EXERCISE:
Please lay out the rows from the line with "You are a GUI" through the line with "pyautogui.click(x=225, y=429)" as a two-column CSV with columns instruction and response, one CSV line per row. Put each field in quotation marks and replace any line breaks inside a field with spaces.

Start of RECORDS SUPPLIED

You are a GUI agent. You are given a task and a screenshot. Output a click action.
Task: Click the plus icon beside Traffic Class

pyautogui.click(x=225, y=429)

End of RECORDS SUPPLIED
Start of RECORDS SUPPLIED

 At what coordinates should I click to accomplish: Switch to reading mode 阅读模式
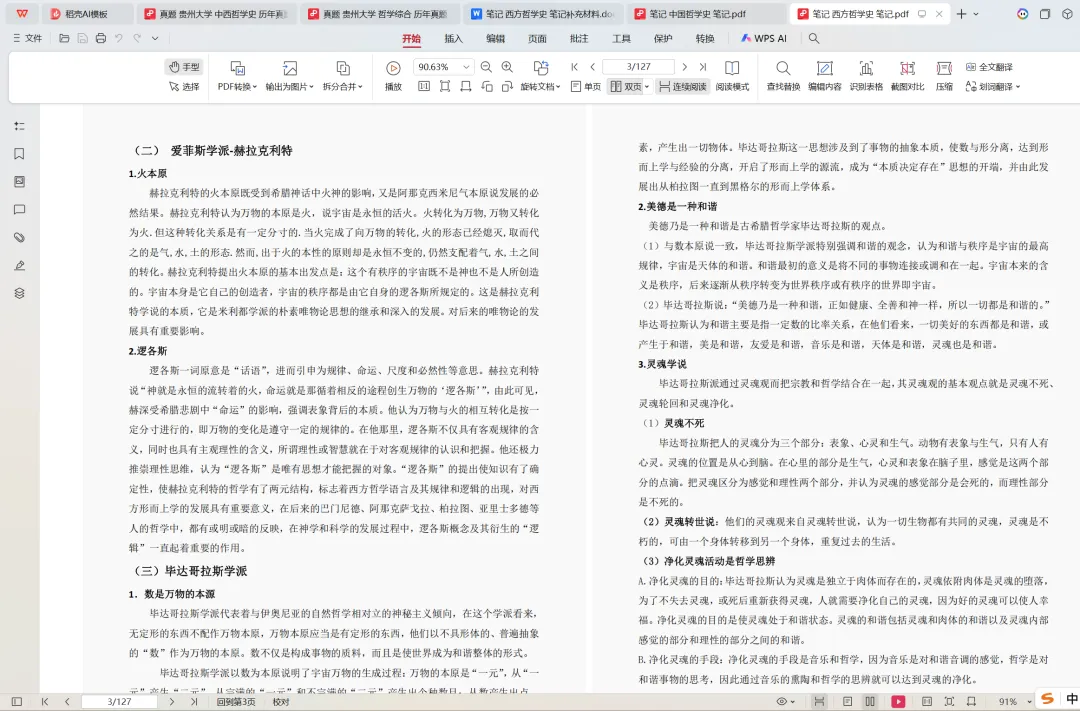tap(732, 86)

End of RECORDS SUPPLIED

THE COMPLETED TASK:
instruction,response
"You are a GUI agent. You are given a task and a screenshot. Output a click action. Task: Click the plus icon beside Traffic Class","pyautogui.click(x=225, y=429)"